TASK DETAILS:
Please repeat exactly the lines from the one containing "This screenshot has width=501, height=282." through the last line of the records below, leaving out any pictures.

THE DATA:
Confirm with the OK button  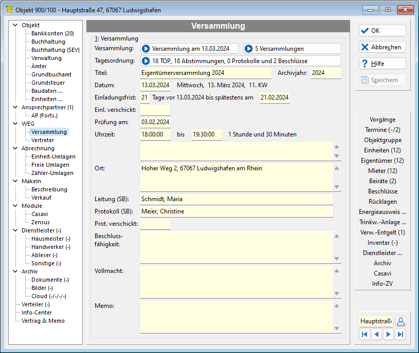coord(382,31)

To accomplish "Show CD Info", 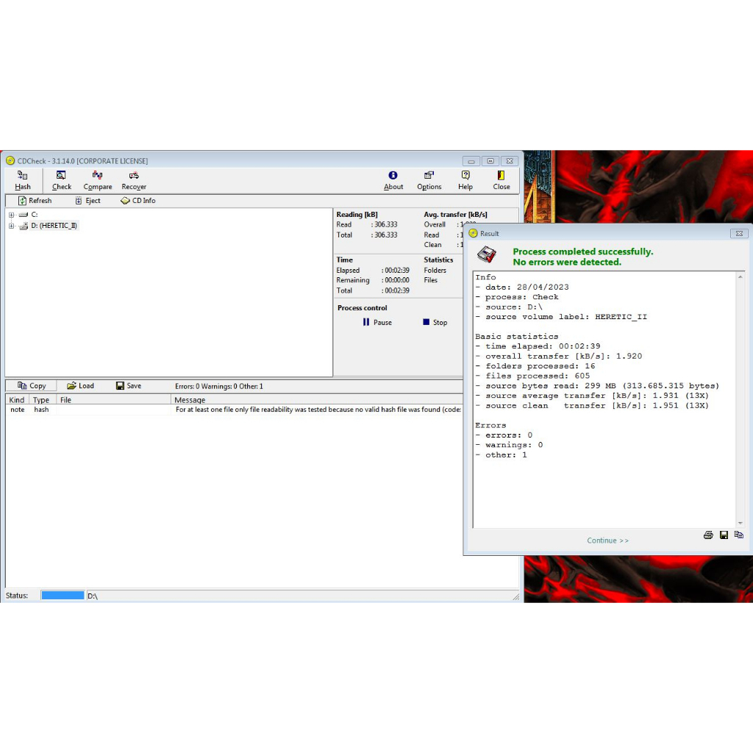I will point(138,201).

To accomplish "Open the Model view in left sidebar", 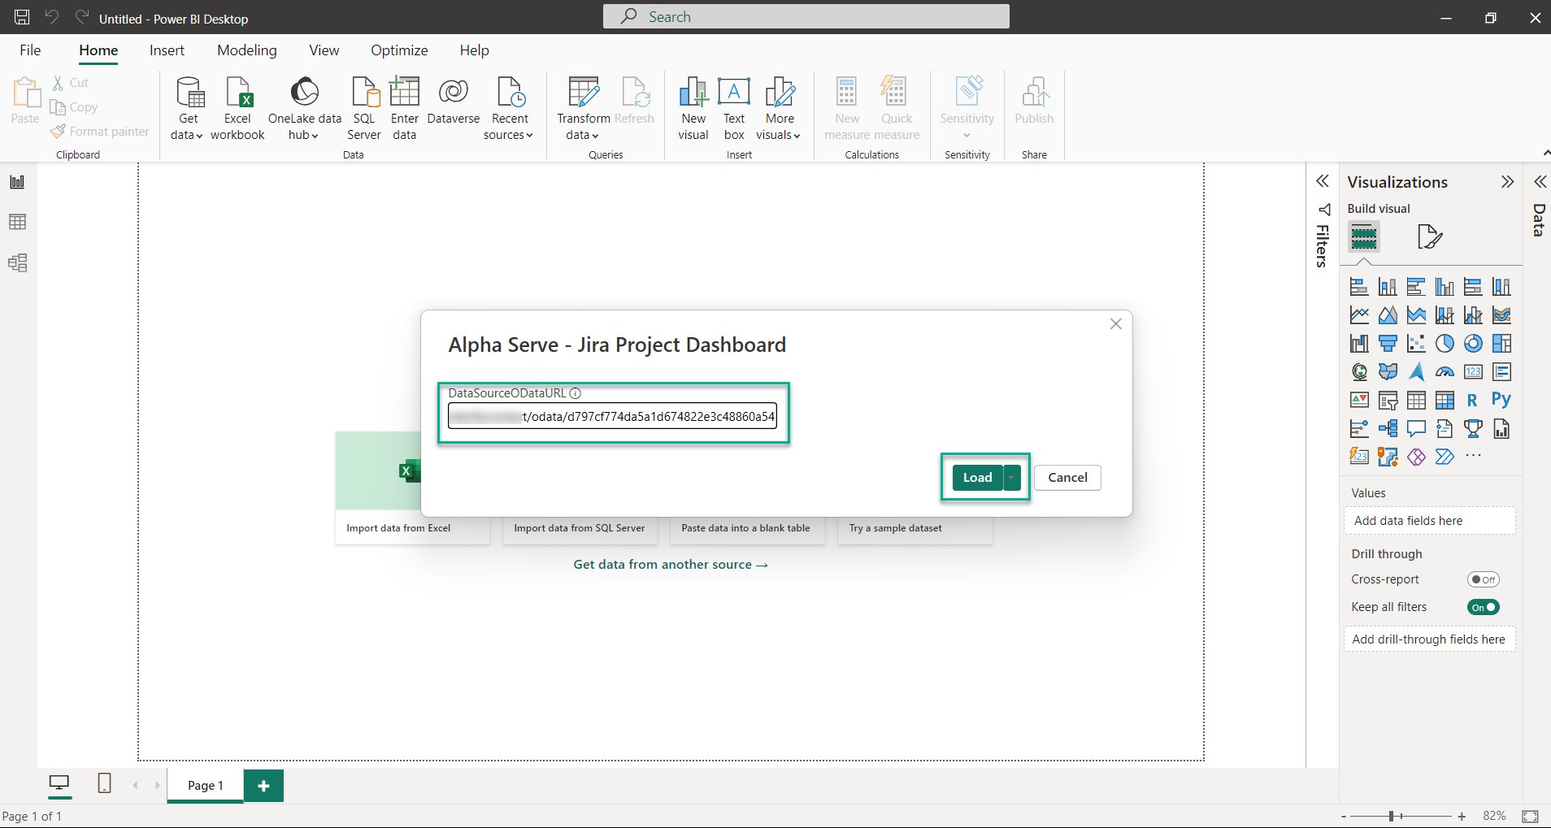I will [17, 262].
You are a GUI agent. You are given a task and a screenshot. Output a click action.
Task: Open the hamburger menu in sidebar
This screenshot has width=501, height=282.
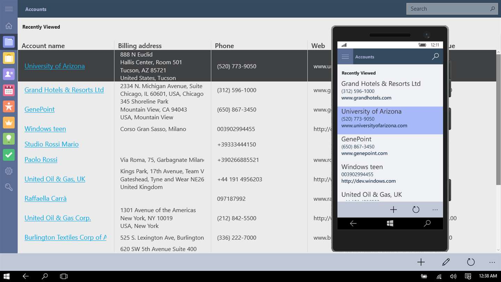9,9
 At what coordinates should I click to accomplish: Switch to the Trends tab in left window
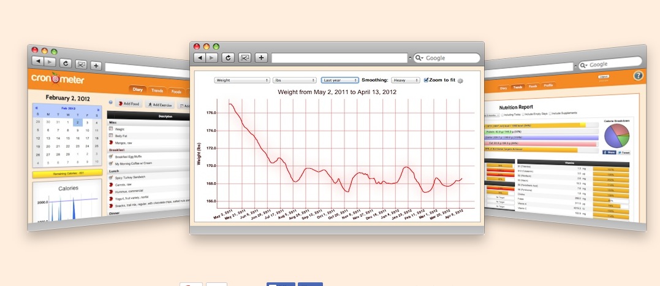click(157, 90)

ANSWER SECTION:
This screenshot has width=501, height=282.
9,9
 At what coordinates should I click to accomplish: Switch to the Trends tab in left window
click(157, 90)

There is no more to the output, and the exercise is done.